Myint recebia apenas US$ 10 por mês, às vezes nada. Em 1996, após três anos, ele se cansou: ele pediu pela primeira vez para voltar para casa.
Seu pedido foi respondido com um golpe de capacete fraturando seu crânio.
Ele fugiu. Uma família indonésia se apiedou de Myint até ele se recuperar e então lhe ofereceu comida e abrigo pelo trabalho dele em sua fazenda. Por cinco anos, ele viveu essa vida simples. Mas não conseguia esquecer de seus parentes em Mianmar ou dos amigos que deixou para trás no navio.
Em 2001, ele soube de um capitão que estava oferecendo levar pescadores de volta para casa se concordassem em trabalhar. Assim, oito anos após ter chegado à Indonésia, ele voltou ao mar.
Mas as condições eram tão terríveis quanto da primeira vez e ele não via o dinheiro. Na verdade, o comércio de escravos tinha piorado. Para atender a crescente demanda, os intermediários às vezes drogavam e sequestravam os trabalhadores migrantes para levá-los a bordo dos navios.

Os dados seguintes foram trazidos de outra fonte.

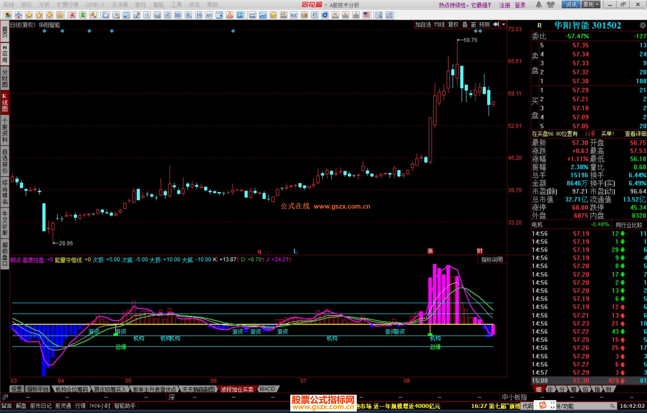647x413 pixels.
Task: Click the GZ toolbar icon
Action: point(294,15)
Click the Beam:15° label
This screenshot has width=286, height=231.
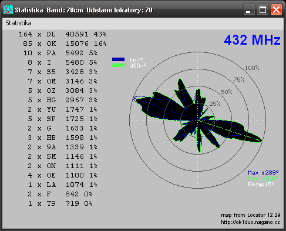[x=261, y=185]
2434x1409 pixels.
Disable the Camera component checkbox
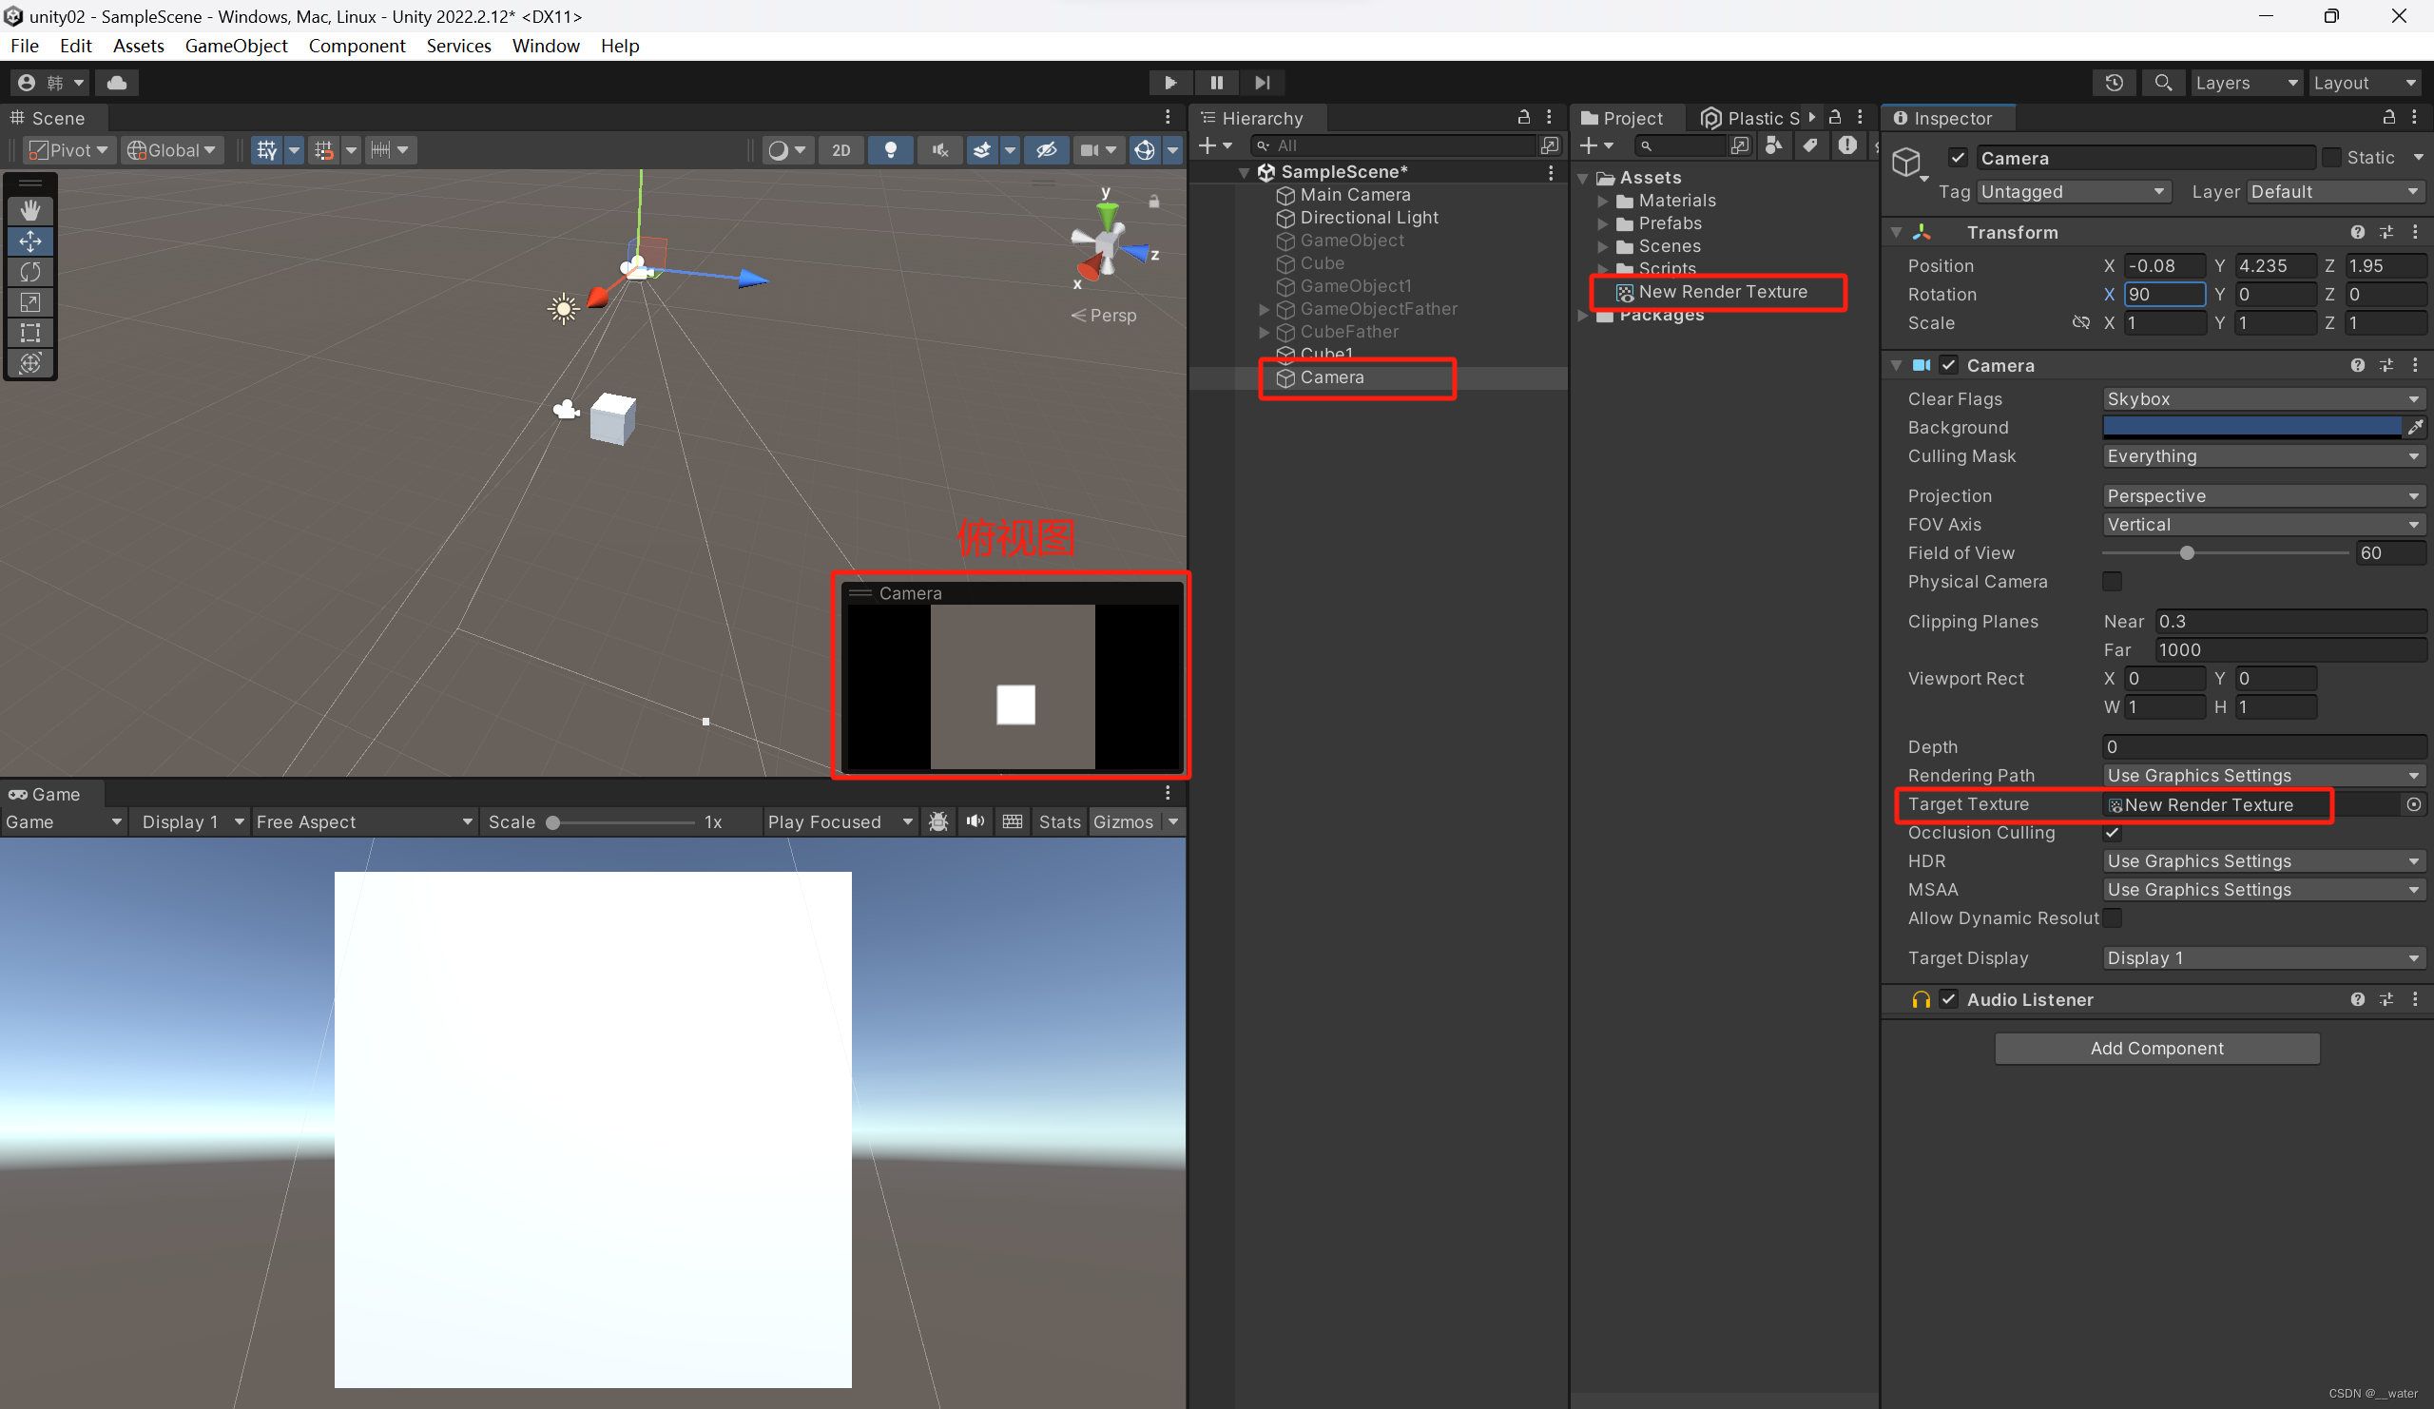(x=1948, y=365)
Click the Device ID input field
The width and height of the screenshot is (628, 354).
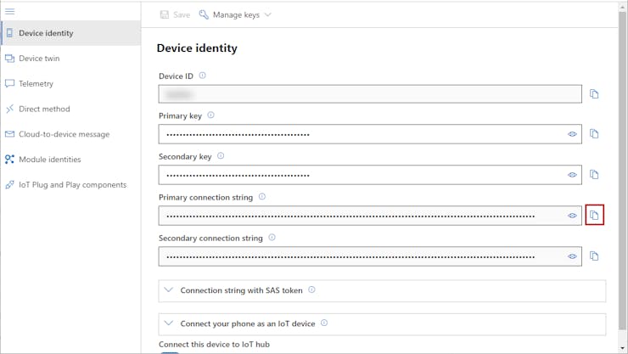pos(369,94)
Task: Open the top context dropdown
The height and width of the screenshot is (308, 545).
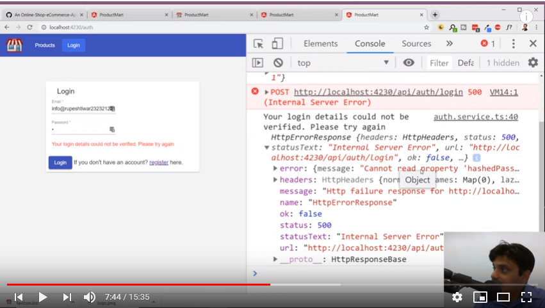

Após nove meses no mar, o capitão de Myint disse à tripulação que os abandonaria para voltar sozinho à Tailândia. Furioso e desesperado, o escravo mianmarense implorou novamente para voltar para casa. Foi aí, segundo ele, que ele foi acorrentado no navio.
Procurando desesperadamente, ele encontrou um pequeno pedaço de metal para abrir o cadeado. Horas depois, ele ouviu um clique. Ele se livrou das correntes. Ele mergulhou nas águas escuras depois da meia-noite e nadou até a costa.
Myint se escondeu sozinho na floresta em Tual. Ele não podia ir à polícia, com medo de que pudessem entregá-lo aos capitães. Ele não tinha nenhum número para ligar para casa, e tinha medo de entrar em contato com a embaixada mianmarense, porque isso o exporia como imigrante ilegal.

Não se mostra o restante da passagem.